Every-other week or so, we ask the VAs in our community a question meant to spark conversation and learning. I always chime in!
Recently, my team posted this:
“What business lesson took you the longest to unlearn?”
I was amazed, but it took me a full week to be able to answer it.
When I did, here’s what I wrote:
“People may not like what you’ve decided to do or the way that you’ve done it, and they may talk badly of you, but as long as you’re behaving with integrity, nothing they say about you will matter to the people who matter.”
It’s true. I know it in my bones. But in the way back… back in the 90s? Nah.
I remember needing to fire a client. He was genuinely toxic, and I spent a lot of my time off-kilter, and regularly crying. I kept him in my practice faaaaaar too long because he was “somebody.” More, he was a HUGE “somebody” in the profession I wanted to work with. And I imagined that if I ended our working relationship, he would tell EVERYONE, and no one would ever work with me.
Then there was one particularly painful day, and I just knew that, no matter what, he had to go.
To do it the best-possible way, I reached out for help. I got some great advice, and ended the relationship quickly, and via email.

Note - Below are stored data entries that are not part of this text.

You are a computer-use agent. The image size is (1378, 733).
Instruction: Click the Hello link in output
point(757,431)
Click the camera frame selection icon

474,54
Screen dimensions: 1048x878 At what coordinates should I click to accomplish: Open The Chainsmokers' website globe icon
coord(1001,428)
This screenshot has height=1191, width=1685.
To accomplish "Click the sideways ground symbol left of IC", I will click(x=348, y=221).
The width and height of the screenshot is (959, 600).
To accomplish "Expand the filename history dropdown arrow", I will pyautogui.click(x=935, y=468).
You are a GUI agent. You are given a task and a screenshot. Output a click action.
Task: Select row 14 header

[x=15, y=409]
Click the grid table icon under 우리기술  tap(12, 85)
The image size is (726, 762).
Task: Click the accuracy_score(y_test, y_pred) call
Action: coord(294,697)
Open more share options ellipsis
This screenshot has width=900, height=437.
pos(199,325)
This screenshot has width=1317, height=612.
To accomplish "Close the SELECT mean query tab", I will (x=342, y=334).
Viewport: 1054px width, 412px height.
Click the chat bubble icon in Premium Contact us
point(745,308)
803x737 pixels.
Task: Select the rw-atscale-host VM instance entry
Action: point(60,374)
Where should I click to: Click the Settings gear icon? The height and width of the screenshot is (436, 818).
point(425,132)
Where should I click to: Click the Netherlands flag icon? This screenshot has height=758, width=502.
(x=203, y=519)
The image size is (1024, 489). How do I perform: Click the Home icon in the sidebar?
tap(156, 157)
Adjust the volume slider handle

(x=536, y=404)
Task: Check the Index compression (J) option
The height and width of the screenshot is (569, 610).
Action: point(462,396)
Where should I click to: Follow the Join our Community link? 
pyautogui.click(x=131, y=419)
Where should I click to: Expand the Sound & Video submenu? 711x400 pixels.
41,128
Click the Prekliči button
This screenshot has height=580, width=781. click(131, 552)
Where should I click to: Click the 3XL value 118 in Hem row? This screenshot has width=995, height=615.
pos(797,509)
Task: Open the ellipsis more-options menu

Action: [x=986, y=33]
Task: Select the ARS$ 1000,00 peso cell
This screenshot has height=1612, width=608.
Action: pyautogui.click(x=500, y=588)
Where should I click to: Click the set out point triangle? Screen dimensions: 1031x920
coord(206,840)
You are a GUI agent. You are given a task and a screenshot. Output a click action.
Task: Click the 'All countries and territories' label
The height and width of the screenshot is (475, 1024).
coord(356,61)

His response to my email? “Ok.” I never heard from him again.
And, my friend, I have to say that the relief I felt was ginormous. Maybe better than anything I’d felt up that that time in my life. Sad, huh??
The relief was short lived, as I waited for the other shoe to drop. You know, the shoe that would have all the other people in his community walking away from conversations and work with me.
But, that shoe didn’t fall.
Either he didn’t speak badly of me anyone, or they didn’t believe him. I don’t know which it was, but I also tried really hard not to think about it; I wanted to 100% focus on doing good work and being the best I could be.
I went on to have similar experiences a few other times in professional relationships, all complete with the worry of being spoken badly about by someone who could make things professionally difficult for me. No one ever did.
But I continued to have the experience until I learned to do things differently. I think it probably took me a decade to unlearn what I’d believed to be true. That’s a long time to struggle and a lot of stress to deal with!
If you’d asked me then, I wouldn’t have seen that I thought that all of the power belonged to other people.
That, friends, was a result of what I learned about power dynamics in work relationships during my time as an employee. There had never been a minute where I’d had equality in the relationship, or real ability to create my own outcomes—assuming I wanted to keep my job.
And this learning followed me into my own business, as it absolutely might have followed you.
What worried me was my perception that the power of the other person was bigger, stronger, and more important than the power of the work I did, who I was in the work, and the reputation I was building for myself. I let the bully—or the person I perceived to be the bully—win.
But here’s the thing I’d like you to remember and what can help you unlearn this power-dynamic lesson faster than I unlearned it: When you do whatever it is that you know in your bones is right for you, the bully can’t win. So, be brave and do that.
Right now, I know that all you have is my word for the fact that you’ll be fine if you disregard the bully. But once you do it and you see that you’re fine, your entire future of relationships with everyone will be different—and likely far better.